Given text.

· · · ·

Sep 27, 2022 - Economy

Trump country labor markets faring better in the Biden economy, report finds

Illustration of two different colored briefcases on a grid

Illustration: Sarah Grillo/Axios

The places where Donald Trump won in the 2020 election are collectively seeing stronger labor markets in the Biden economy, according to a new report from the Economic Innovation Group.

Why it matters: Beyond the political irony, the last couple of years have seen a boom in the counties that make stuff, where the manufacturing, energy and agriculture sectors are a disproportionate share of their economies. And in a reversal of the 2010s, the status quo has been less kind to big-city knowledge economies.

  • That divide increasingly represents politics as well as economics, with the goods-producing areas voting red and the services-producing areas voting blue.

Details: As of the first quarter of 2022, counties that voted for Trump were 0.3% below their pre-pandemic employment levels, according to the report that analyzed government data. For Biden counties, that gap was 1.8%.

Between the lines: To understand why blue state labor markets are bouncing back more slowly, look to the economic makeup of the geographies.

· · · ·

Provided material.

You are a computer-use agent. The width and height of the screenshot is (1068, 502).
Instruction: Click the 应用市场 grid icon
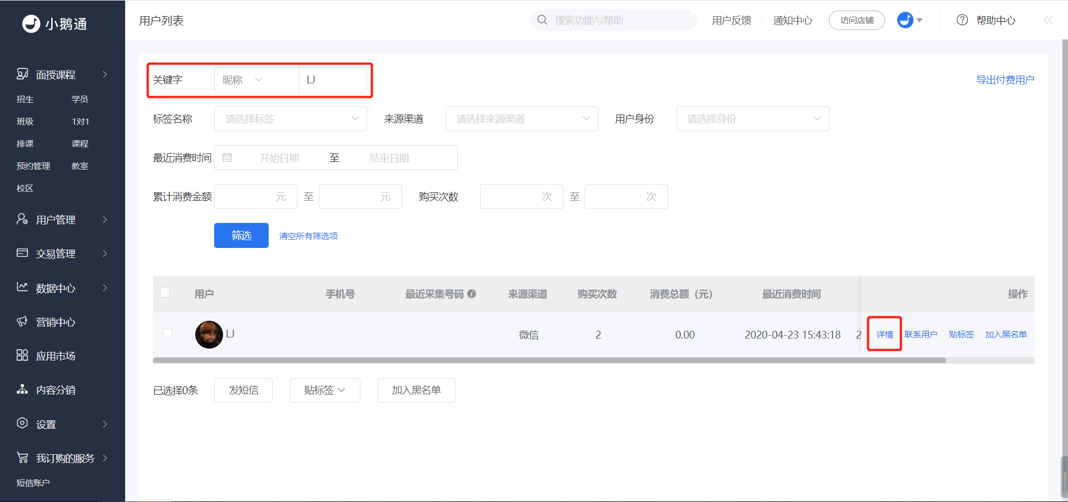point(22,355)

· · · ·

Required work.
a – In the labor markets article, rewrite the paragraph beginning "Why it matters" as a short bulleted list that keeps its main facts.
b – According to the labor markets article, how far below pre-pandemic employment levels were counties that voted for Biden as of the first quarter of 2022?
The lines that come after the text have nothing to do with what is asked here.

Task-by-task solutions.
a –
- Apart from the political irony, counties that make stuff have boomed over the last couple of years.
- In these counties, manufacturing, energy and agriculture make up a disproportionate share of the economy.
- Reversing the pattern of the 2010s, the status quo has been less kind to big-city knowledge economies.

b – They were 1.8% below their pre-pandemic employment levels.